Common Terms/Definitions
Consent: The act of voluntarily releasing a child for adoption. The agreement by a parent, or a person or agency acting in place of a parent, to relinquish the child for adoption and to release all rights and duties with respect to the child.
Revocation: Reversing or nullifying a consent to adoption that a expectant parent has previously signed.
ICPC: Interstate Compact on the Placement of Children is an agreement between two states that regulates the lawful movement of foster children and adoptive children from one state to another for the purposes of adoption.
ICWA: The Indian Child Welfare Act of 1978 is a federal law that takes precedence over the local adoption laws of every state and gives Native American Indian Nations and Tribes the right to control adoptions that involve Native American children.
PFR: The Putative Father Registry, which exists in some states, is a public registry that allows a male to register if he believes to be the father of a child in order to obtain the right to be given notice if the child is placed for adoption.

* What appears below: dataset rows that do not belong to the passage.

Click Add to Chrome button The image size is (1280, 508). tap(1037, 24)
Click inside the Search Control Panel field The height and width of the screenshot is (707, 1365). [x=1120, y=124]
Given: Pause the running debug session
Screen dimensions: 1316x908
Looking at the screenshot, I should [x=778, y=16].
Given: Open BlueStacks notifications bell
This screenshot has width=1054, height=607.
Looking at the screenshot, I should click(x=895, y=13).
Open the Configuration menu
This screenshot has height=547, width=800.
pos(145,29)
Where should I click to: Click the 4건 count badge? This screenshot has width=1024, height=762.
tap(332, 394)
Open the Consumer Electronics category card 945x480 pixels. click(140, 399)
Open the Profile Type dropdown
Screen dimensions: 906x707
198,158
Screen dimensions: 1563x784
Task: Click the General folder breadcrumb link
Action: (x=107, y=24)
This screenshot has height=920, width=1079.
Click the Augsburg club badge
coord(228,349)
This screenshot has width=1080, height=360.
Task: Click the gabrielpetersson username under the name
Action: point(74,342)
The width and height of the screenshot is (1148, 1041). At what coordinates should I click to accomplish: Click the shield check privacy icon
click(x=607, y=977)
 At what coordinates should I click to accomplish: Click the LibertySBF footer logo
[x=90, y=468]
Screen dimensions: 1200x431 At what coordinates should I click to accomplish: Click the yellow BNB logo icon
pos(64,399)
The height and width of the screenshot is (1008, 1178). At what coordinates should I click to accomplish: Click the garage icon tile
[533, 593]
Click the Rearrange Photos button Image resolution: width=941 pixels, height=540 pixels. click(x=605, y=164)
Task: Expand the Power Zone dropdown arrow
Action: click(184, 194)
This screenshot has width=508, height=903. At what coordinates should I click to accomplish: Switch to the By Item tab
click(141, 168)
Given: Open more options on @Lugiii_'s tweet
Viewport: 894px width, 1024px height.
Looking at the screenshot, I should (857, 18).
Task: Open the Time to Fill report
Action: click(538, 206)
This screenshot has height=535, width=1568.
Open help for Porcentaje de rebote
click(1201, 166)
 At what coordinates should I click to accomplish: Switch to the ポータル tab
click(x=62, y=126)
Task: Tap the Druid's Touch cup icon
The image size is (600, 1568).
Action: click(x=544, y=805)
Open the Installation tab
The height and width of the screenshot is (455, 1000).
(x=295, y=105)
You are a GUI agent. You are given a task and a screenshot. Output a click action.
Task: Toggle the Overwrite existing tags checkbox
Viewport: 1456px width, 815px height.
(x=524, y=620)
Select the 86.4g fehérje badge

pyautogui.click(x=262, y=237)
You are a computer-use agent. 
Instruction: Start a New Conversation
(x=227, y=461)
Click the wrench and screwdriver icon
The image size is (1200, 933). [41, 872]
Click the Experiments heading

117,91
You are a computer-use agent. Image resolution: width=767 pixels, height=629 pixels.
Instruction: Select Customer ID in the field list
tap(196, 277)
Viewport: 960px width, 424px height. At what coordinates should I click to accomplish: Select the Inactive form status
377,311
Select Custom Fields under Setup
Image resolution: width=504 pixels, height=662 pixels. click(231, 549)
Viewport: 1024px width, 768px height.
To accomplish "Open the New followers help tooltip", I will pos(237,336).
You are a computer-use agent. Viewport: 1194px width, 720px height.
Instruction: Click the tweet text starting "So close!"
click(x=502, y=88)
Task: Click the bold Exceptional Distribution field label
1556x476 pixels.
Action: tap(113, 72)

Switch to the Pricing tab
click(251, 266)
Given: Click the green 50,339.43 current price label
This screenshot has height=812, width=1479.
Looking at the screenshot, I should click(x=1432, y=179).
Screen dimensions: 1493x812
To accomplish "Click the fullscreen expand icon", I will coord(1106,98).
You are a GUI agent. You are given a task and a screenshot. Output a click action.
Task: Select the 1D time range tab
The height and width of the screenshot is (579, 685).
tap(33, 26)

Living Expenses: Expenses that may be paid for the birth mother by the prospective adoptive parents including but not limited to housing, food, utilities, clothing, transportation, and medical bills.
Termination of Parental Rights: A legal process that allows a child to become adoptable and severs the biological parents’ rights to and legal obligations to care for the child.
Relinquishment: The act of voluntarily releasing a child for adoption. The agreement by a parent to relinquish the child for adoption and to release all rights and duties with respect to the child so that someone else can adopt the child.
Agency Adoption: Adoption that is facilitated by a State Licensed Agency. There are two types of adoption agencies; public and private.
Public adoption agency: An agency publicly funded, run by counties or states, and assists in the adoption of children in the foster care system.
Private adoption agency: An agency that is privately funded licensed adoption agency, which charges fees for its services.
Private Adoption: Also known as independent adoption and are done through adoption attorneys.
Domestic Adoption: The adoption of a child born in the United States.
Interstate Adoption: The adoption of a child who lives in one state by adoptive parents who reside in another state.
Intrastate Adoption: The adoption of a child who lives in the same state as the adoptive parents.
International Adoption: The adoption of a child from a foreign country.
Re-Adoption: When a family adopts a child from a foreign country and then adopts the child again once back in the United State which allows them to obtain an adoption decree and birth certificate from their state of residence.
IR-3 (or IH-3) Visa: The type of visa provided to children whose adoptions were completed overseas.
IR-4 (or IH-4) Visa: The type of visa provided to children whose adoption were not completed overseas.
Special Needs: known or suspected medical, mental, emotional, behavioral, or education needs that could require on-going additional attention. An older child could be considered a special needs child.
USCIS: The U.S. Citizenship and Immigration Services Bureau which is a federal governmental agency that approves and adopted child’s immigration into the United States and grants U.S. citizenship to a child adopted internationally.
Open Adoption: An adoption in which the expectant parents and adoptive parents have agreed to some form of contact with each other before and/or after the placement of the adoptive child.
Closed Adoption: An adoption in which neither the adoptive parents nor the expectant parents have any identifying information about each other.